===== Data listing
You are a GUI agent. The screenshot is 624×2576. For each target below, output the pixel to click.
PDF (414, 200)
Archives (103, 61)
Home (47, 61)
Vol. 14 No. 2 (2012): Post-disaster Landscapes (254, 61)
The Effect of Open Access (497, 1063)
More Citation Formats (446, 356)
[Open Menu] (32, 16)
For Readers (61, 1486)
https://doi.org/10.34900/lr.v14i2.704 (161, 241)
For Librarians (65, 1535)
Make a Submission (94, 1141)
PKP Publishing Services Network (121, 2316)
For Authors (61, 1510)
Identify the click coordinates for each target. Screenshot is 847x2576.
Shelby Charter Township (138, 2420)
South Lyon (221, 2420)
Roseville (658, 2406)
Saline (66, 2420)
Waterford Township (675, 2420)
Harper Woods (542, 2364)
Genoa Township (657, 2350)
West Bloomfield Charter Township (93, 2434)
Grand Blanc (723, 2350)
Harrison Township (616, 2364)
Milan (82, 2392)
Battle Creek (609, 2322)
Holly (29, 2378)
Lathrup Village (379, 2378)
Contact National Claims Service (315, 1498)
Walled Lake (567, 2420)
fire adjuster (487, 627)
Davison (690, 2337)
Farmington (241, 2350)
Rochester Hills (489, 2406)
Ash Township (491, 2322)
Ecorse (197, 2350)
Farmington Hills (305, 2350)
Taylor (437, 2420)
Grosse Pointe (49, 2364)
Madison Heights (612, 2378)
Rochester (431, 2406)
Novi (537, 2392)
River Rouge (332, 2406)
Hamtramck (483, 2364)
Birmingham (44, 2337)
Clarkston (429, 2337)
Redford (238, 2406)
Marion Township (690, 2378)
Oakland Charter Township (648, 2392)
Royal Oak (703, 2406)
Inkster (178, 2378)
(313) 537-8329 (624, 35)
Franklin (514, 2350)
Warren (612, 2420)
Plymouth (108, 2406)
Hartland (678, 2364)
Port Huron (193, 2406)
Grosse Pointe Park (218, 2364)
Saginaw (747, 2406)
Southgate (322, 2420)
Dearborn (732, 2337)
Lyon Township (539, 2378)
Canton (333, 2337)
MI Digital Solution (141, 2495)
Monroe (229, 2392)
==========
▶ _Your goal_
The response must reproduce the whole listing exactly.

▶ _Written response_
You are a GUI agent. The screenshot is 624×2576. For each target below, output the pixel to click.
PDF (414, 200)
Archives (103, 61)
Home (47, 61)
Vol. 14 No. 2 (2012): Post-disaster Landscapes (254, 61)
The Effect of Open Access (497, 1063)
More Citation Formats (446, 356)
[Open Menu] (32, 16)
For Readers (61, 1486)
https://doi.org/10.34900/lr.v14i2.704 (161, 241)
For Librarians (65, 1535)
Make a Submission (94, 1141)
PKP Publishing Services Network (121, 2316)
For Authors (61, 1510)
Identify the click coordinates for each target. Screenshot is 847x2576.
Shelby Charter Township (138, 2420)
South Lyon (221, 2420)
Roseville (658, 2406)
Saline (66, 2420)
Waterford Township (675, 2420)
Harper Woods (542, 2364)
Genoa Township (657, 2350)
West Bloomfield Charter Township (93, 2434)
Grand Blanc (723, 2350)
Harrison Township (616, 2364)
Milan (82, 2392)
Battle Creek (609, 2322)
Holly (29, 2378)
Lathrup Village (379, 2378)
Contact National Claims Service (315, 1498)
Walled Lake (567, 2420)
fire adjuster (487, 627)
Davison (690, 2337)
Farmington (241, 2350)
Rochester Hills (489, 2406)
Ash Township (491, 2322)
Ecorse (197, 2350)
Farmington Hills (305, 2350)
Taylor (437, 2420)
Grosse Pointe (49, 2364)
Madison Heights (612, 2378)
Rochester (431, 2406)
Novi (537, 2392)
River Rouge (332, 2406)
Hamtramck (483, 2364)
Birmingham (44, 2337)
Clarkston (429, 2337)
Redford (238, 2406)
Marion Township (690, 2378)
Oakland Charter Township (648, 2392)
Royal Oak (703, 2406)
Inkster (178, 2378)
(313) 537-8329 (624, 35)
Franklin (514, 2350)
Warren (612, 2420)
Plymouth (108, 2406)
Hartland (678, 2364)
Port Huron (193, 2406)
Grosse Pointe Park (218, 2364)
Saginaw (747, 2406)
Southgate (322, 2420)
Dearborn (732, 2337)
Lyon Township (539, 2378)
Canton (333, 2337)
MI Digital Solution (141, 2495)
Monroe (229, 2392)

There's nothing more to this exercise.